🤝 Let’s M&A-ke a deal

The crypto brokerage sector’s shakeup continues

Welcome to the Forward Guidance newsletter, brought to you today by Ben Strack. Here’s what you’ll find in today’s edition:

  • How the latest crypto M&A deal was born from 2024 developments.

  • The most pro-crypto Congress ever steps into power. Now what?

The latest crypto M&A deal makes more sense when considering the segment’s evolution in 2024. 

Digital asset prime broker FalconX bought trading firm Arbelos Markets in a bid to become one of the market’s largest crypto derivatives dealers.

FalconX, in a Thursday news release, noted the institutional market’s significant growth over the past year, “driven by positive regulatory momentum along with the growth of ETF and derivatives markets.”

The company added: “Similar to traditional asset classes, crypto derivatives will continue to scale to be many multiples of spot markets.” 

After bitcoin ETFs launched in January, the SEC approved options — contracts representing the right to buy or sell them at a certain price for a specific period of time — on the biggest of those products, BlackRock’s iShares Bitcoin Trust (IBIT). 

Industry watchers told me options would spur a more robust ecosystem around the spot ETFs, enhancing liquidity and price discovery. The tool essentially attracts institutional investors looking to better manage their bitcoin exposures as market conditions fluctuate.

Michael Klena, a partner at advisory firm Architect Partners, called this FalconX purchase “a logical progression in the market” as more demand and supply fosters more deals.

The institutional trading spurred by regulatory changes (ETF approvals) and expected crypto-friendly frameworks “means the larger firms are now able to move more aggressively to acquire and be confident not to get in the crosshairs of the regulators,” he said. On the supply side, there are a number of newer crypto derivatives firms (i.e. Arbelos, D2X and One Trading), but no one dominant player.

Another point: “Derivatives are a higher-margin product than spot trading, so firms will look to expand their offering as trading fees are compressed,” Klena said, noting the same thing happened in equity trading. 

We saw Cboe Global Markets close its acquisition of ErisX in 2022. Coinbase, that same year, bought derivatives exchange FairX.

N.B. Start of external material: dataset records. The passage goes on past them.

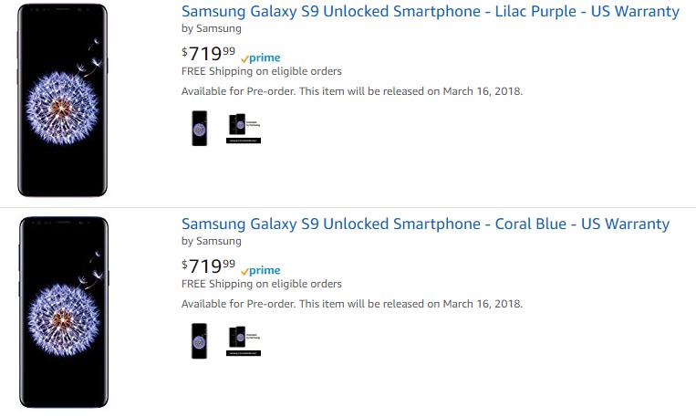
Task: Open the Galaxy S9 Coral Blue product title
Action: (425, 224)

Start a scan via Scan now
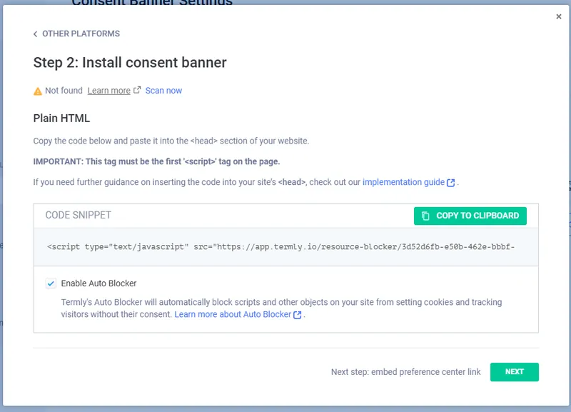point(164,90)

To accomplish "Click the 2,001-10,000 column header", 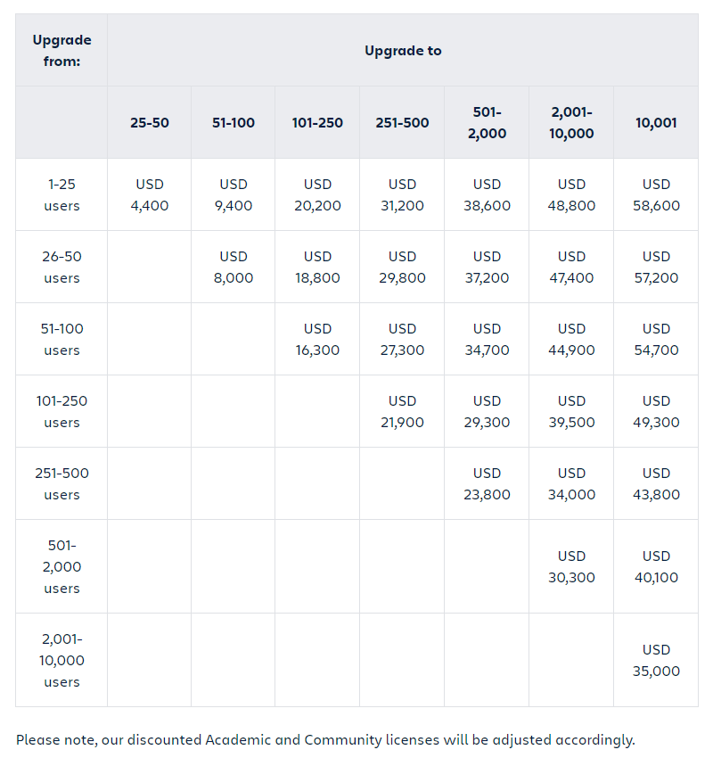I will pyautogui.click(x=571, y=122).
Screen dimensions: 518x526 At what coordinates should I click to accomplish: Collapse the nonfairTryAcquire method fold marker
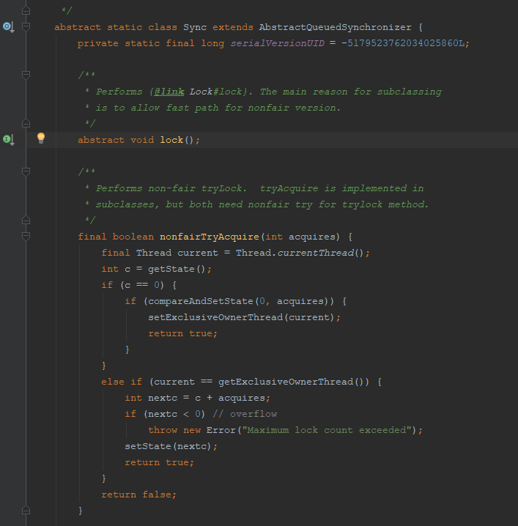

“But timing was a bit early on those deals due to the not-yet-seen regulatory clarity,” Klena told me. “We are now hearing firms saying that timing is looking better.”

Alongside the advent of crypto ETFs and pending regulatory clarity, Arbelos Markets CEO Joshua Lim in a statement labeled growing acceptance of crypto as a diversifier in portfolios as yet another reason this is a “critical moment” for this combination to occur.

You may recall BlackRock’s recent guidance that a 1-2% allocation to BTC is “reasonable.”

We saw a flourish of crypto M&A deals right after the election. Klena anticipates more deals to come around derivatives trading and infrastructure.

— Ben Strack

You already know a bunch of pro-crypto political candidates won their elections in November. Today marks the start of seeing what that will mean.

Well, sort of. The Republican-led House gathered just hours ago to begin voting on whether to re-elect Mike Johnson as its speaker. So there’re some other things to deal with before crypto-related matters take center stage.

But it appears they will eventually, with crypto market structure and stablecoin legislation expected to gain attention in the coming months. As mentioned yesterday, Rep. French Hill tapped Allison Behuniak — staff director of the House Financial Services Committee’s digital assets subcommittee — to serve as the committee’s policy director.

Stand With Crypto put the final tally at 298 crypto-friendly legislators in the 119th Congress. The organization also hosted a coffee gathering Friday in an effort to “build camaraderie among the pro-crypto legislators, policymakers and community members.”

Coinbase chief policy officer Faryar Shirzad was apparently in attendance, posting a coffee pic to X. Two days earlier, he shared the following expectation for the new year:

When I interviewed Shirzad in October (prior to elections), he measured the industry’s 2024 success by seeing virtually no candidates push an anti-crypto message.  

“Because I don’t think it has any resonance,” he explained at the time. “I think you can fit every anti-crypto voter in the country all in a single bus — maybe even a single minivan.” 

One X user warned this morning that it’s one thing to “talk the talk” in a pre-election survey. Keeping the pressure on the lawmakers — letting them know “they are constantly being watched and scrutinized” — is the next step.

That’s a good idea for industry players, sure. But the optimism around these politicians following through seems to be rooted in something real. 

As Blockchain Association CEO Kristin Smith said in a Nov. 6 X post when describing the biggest post-election takeaway: “There is zero electoral upside to being anti-crypto.”